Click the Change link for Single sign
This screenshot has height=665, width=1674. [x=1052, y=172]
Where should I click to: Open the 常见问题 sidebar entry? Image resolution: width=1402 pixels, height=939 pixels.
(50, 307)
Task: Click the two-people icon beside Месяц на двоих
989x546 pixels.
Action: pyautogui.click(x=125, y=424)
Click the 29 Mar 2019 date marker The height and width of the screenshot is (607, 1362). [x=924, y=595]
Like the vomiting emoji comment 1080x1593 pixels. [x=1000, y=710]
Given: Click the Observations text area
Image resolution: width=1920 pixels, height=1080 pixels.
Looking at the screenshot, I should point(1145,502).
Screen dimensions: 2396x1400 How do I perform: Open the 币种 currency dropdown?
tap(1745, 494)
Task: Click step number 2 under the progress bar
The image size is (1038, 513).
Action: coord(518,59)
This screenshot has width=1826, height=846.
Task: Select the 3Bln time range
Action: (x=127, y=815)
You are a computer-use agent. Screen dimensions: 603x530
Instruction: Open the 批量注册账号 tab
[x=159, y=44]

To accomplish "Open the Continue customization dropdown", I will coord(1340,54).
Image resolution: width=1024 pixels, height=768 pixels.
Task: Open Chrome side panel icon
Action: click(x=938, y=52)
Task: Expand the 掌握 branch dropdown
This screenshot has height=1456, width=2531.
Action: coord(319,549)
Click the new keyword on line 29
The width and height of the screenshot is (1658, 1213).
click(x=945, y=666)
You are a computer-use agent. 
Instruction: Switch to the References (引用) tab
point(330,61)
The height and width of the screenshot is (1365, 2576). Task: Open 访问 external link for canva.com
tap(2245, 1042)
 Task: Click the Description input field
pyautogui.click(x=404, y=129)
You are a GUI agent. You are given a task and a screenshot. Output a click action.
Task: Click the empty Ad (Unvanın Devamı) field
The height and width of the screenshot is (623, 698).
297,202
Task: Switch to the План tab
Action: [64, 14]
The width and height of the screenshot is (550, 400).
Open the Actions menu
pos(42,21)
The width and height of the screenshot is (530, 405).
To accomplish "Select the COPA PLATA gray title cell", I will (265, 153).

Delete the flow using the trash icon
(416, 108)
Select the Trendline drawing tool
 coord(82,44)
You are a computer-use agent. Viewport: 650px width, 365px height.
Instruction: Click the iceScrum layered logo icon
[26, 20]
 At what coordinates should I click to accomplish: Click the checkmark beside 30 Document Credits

● ● ● ● ● ● ●

* Problem description
Reproduce verbatim every line of the records from the first line up to and including the line that contains "[x=159, y=44]".

* Finished task
Click the Change link for Single sign
This screenshot has height=665, width=1674. [x=1052, y=172]
Where should I click to: Open the 常见问题 sidebar entry? Image resolution: width=1402 pixels, height=939 pixels.
(50, 307)
Task: Click the two-people icon beside Месяц на двоих
989x546 pixels.
Action: pyautogui.click(x=125, y=424)
Click the 29 Mar 2019 date marker The height and width of the screenshot is (607, 1362). [x=924, y=595]
Like the vomiting emoji comment 1080x1593 pixels. [x=1000, y=710]
Given: Click the Observations text area
Image resolution: width=1920 pixels, height=1080 pixels.
Looking at the screenshot, I should point(1145,502).
Screen dimensions: 2396x1400 How do I perform: Open the 币种 currency dropdown?
tap(1745, 494)
Task: Click step number 2 under the progress bar
The image size is (1038, 513).
Action: coord(518,59)
This screenshot has width=1826, height=846.
Task: Select the 3Bln time range
Action: (x=127, y=815)
You are a computer-use agent. Screen dimensions: 603x530
Instruction: Open the 批量注册账号 tab
[x=159, y=44]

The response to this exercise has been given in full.